José Luis Alvite
Una hamaca en el Lido
Creo que si me fallase reiteradamente la inspiración para escribir y temiese seriamente por ella, en un intento desesperado por reconquistarla haría lo que Gustav Von Aschenbach hace en la novela de Thomas Mann: me instalaría en esa Venecia bella, estancada y mórbida y, reclinado en una hamaca, observaría cómo transcurre la belleza adolescente y precaria de alguien como ese Tadzio melancólico y afligido que representa una asfixiada bocanada de aire fresco en la febril atmósfera sanatorial de la ciudad sigilosamente azotada por el cólera. Luchino Visconti retrató a los personajes de la novela en una versión cinematográfica tan premiosa como el origen literario que la inspira, matizando el tono melancólico y decadente de Gustav Von Aschenbach con el recurso del famoso adagietto de la Quinta Sinfonía de Mahler, cuyos acordes acentúan sin duda el punto de estupor de las imágenes, el desencanto contemplativo de esa atmósfera en la que el aire del atardecer y el agua quieta del Lido veneciano se superponen en una especie de oleosa textura seborreica mientras los muchachos juegan en la arena con sus pies estancados en el sarro de un arenal que parece el resultado de haber amasado las sanitarias sacas del zotal con los esputos gomosos de una escupidera.
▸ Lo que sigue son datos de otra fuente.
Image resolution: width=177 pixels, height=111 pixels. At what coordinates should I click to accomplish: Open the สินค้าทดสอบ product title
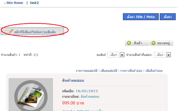pyautogui.click(x=73, y=81)
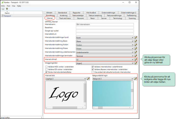This screenshot has width=177, height=119.
Task: Click the key icon in the toolbar
Action: click(7, 9)
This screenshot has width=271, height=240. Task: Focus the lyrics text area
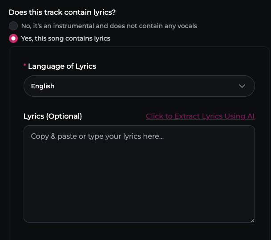click(x=139, y=174)
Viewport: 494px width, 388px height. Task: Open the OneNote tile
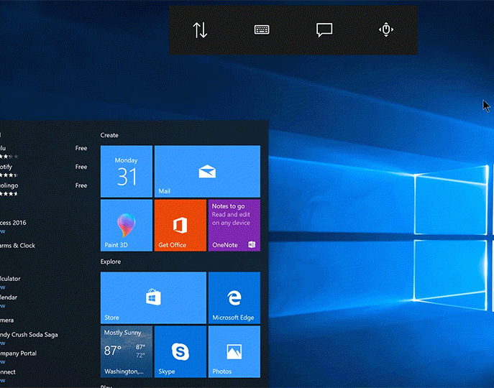point(234,225)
Tiene «La muerte en Venecia» el encanto de algo que acaba mal en nombre de la belleza, el amargo aliciente de la historia de alguien que se resigna a ser el espectador paralizado de aquello que admira, incluso de aquello que ama, como sucede a partir de que en la mirada del protagonista se cruza ese hermoso muchachito polaco que representa en cierto modo la ingenuidad y la belleza, el sexo medicinal y aséptico de ese momento de la vida en el que todos fuimos como ese Tadzio de Thomas Mann que se mete en el agua pasmada del Lido y siente cómo despierta el puerperio de la lujuria en la porcelana bruñida de su pubertad.